By the repeal, the rights of landowners and owners of cattle are left as they were at common law before 1700. That is, the owner of cattle must now fence them in, or he is answerable in damages for their trespasses. But that affects not the correctness of the assumption in the act of 1842, that between adjoining landowners, a partition fence is needful, and will be built. Nevertheless, by the repeal, the changed purpose of the fence has transferred the liability, in such cases as the one before us, from the one damaged to the owner of the cattle doing the damage. Before the repeal, the complaining plaintiff, to recover, must show that he had maintained a “ sufficient ” fence, for it was his duty to fence out; since the repeal, the responding de*398fendant, the owner of the cattle, must show, to prevent a recovery, that he, by a “ sufficient ” fence kept them in or tried to. It is the defendant now who is confronted with the act of 1842. The question to be put to him,' is: Under that act, did you construct a division fence sufficient to keep your cattle off your neighbor? If you did not, you must answer in damages; and this without regard to the liability for the cost of a division fence. It was his duty to have a sufficient fence, whether his neighbor built one or half of one. If he wanted his neighbor to share with him the cost, the method of enforcing contribution is yet plainly pointed out to him in the act of 1842. Viewers can still determine whether the fence is “ sufficient ” from the character and purpose of the structure, and can still assess and certify what proportion of the cost should be paid by the delinquent neighbor. As it is clearly right that this act should remain in force, because the assumption that partition fences are needful and will be built, in the act of 1842, was based on known facts which will continue to exist indefinitely in the future, it may be presumed the legislature of 1889 had this in mind when they passed the repealing act. Seeing no such connection or interdependence between the two acts, as called for saving words for the second, and realizing that the act of 1842 would not fall by the repeal of that of 1700, they refrained from saying anything on the subject of partition fences in the repeal.
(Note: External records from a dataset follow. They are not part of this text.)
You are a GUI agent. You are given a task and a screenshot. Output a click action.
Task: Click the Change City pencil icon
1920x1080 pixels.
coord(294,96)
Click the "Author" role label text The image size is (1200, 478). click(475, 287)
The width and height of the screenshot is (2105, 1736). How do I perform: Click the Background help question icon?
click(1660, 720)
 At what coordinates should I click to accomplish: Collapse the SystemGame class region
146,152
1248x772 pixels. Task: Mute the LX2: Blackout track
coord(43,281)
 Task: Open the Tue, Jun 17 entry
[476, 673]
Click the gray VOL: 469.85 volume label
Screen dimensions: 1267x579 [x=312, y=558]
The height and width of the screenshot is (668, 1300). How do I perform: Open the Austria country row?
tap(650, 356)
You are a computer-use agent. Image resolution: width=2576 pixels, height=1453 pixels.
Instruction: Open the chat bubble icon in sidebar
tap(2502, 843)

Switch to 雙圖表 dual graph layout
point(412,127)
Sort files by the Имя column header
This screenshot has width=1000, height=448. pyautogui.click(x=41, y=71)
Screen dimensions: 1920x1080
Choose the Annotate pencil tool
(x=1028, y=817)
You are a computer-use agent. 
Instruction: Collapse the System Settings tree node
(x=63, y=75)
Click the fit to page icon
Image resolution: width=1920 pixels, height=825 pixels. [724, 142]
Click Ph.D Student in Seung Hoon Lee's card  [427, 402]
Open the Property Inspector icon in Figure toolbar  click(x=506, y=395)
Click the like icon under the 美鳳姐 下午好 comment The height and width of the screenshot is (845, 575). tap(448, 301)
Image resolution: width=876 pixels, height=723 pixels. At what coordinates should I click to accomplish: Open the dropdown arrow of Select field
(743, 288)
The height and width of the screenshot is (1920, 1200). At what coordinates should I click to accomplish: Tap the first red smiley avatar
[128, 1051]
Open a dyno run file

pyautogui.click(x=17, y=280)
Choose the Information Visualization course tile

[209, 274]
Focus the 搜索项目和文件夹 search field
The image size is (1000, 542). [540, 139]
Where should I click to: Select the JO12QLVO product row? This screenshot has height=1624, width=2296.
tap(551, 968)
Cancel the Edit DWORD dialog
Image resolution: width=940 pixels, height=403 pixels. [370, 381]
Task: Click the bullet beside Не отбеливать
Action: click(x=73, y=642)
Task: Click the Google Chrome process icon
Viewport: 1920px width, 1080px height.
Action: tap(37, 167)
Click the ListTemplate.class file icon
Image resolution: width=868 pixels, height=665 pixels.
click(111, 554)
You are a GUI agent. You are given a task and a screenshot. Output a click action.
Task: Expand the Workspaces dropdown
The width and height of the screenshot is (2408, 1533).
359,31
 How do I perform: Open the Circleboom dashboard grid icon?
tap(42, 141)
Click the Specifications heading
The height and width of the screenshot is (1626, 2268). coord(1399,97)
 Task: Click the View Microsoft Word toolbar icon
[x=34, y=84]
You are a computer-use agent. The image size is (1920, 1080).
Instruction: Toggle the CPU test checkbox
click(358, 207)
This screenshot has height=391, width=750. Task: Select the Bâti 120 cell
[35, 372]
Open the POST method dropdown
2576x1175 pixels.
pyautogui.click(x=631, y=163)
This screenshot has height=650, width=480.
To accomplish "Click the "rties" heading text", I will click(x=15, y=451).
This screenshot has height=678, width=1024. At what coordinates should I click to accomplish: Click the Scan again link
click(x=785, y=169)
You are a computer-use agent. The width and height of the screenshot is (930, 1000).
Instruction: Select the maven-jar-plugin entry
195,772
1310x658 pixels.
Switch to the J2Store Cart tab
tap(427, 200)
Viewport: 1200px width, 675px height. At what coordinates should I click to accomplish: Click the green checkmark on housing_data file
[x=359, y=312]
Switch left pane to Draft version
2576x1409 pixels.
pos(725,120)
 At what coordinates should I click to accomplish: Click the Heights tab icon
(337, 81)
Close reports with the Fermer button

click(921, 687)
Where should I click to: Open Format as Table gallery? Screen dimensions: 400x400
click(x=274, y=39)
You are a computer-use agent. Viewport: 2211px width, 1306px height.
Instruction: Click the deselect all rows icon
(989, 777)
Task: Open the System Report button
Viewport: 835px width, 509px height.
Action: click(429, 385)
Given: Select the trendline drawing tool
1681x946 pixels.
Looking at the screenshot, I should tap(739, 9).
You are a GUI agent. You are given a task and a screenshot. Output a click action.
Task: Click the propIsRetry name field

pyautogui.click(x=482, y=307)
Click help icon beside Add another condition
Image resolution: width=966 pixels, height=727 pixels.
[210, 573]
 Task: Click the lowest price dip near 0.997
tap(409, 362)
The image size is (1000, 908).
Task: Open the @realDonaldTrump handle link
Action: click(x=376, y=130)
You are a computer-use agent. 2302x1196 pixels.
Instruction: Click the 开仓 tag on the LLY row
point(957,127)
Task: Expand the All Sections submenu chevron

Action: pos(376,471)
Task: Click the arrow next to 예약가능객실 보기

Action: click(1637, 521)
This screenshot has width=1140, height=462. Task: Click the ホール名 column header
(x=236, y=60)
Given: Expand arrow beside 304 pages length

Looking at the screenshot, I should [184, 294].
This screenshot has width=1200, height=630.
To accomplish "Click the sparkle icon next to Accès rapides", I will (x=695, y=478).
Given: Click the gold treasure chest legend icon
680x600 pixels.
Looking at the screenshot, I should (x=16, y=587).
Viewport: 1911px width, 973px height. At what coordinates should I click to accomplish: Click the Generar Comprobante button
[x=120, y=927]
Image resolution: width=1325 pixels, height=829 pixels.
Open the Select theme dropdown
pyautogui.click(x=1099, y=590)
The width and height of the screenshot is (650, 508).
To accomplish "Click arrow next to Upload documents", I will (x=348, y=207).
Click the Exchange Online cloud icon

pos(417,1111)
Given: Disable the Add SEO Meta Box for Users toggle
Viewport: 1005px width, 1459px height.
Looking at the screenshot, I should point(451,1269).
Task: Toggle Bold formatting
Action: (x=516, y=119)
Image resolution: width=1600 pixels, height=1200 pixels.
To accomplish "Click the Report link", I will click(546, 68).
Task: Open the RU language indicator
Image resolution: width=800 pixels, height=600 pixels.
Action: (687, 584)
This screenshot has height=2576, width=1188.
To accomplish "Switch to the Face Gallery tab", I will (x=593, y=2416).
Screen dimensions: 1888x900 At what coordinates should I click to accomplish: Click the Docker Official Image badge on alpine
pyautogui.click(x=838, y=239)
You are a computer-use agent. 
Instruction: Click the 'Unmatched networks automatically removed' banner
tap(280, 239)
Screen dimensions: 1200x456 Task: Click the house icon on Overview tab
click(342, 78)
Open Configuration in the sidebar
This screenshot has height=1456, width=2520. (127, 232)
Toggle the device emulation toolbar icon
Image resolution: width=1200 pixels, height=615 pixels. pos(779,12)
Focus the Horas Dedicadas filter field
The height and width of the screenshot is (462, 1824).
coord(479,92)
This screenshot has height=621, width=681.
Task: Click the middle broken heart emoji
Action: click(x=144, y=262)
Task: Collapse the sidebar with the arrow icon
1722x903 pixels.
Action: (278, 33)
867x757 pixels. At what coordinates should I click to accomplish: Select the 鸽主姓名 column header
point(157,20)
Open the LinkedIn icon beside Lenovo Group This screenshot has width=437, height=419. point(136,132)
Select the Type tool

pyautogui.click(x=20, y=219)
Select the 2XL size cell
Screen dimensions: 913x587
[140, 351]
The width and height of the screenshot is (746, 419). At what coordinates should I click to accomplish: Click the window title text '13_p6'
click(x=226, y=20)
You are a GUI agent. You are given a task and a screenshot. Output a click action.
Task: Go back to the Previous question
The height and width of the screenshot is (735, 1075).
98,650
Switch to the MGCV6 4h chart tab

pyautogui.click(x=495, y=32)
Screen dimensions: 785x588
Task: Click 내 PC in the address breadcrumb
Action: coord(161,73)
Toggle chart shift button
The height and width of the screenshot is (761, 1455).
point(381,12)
If, as is certain, they will be built, there is every reason why each owner should continue to equitably share the cost, for each shares the benefit.

So, while the learned judge properly held the act of 1842 was not repealed by the act of 1889, because there is no inconsistency between the two, we think he erred in holding that the liability for damage remained the same. In substance, he instructed the jury that if Barber had not, by a sufficient partition fence, barred out Mensch’s cattle, he could not recover. He should have instructed them, if Mensch had not, by a sufficient partition fence, kept them in, his defence failed, and Barber had a right to recover such damage as he sustained.

This in effect disposes of the whole contention between the parties. The judgment is reversed and a new trial awarded.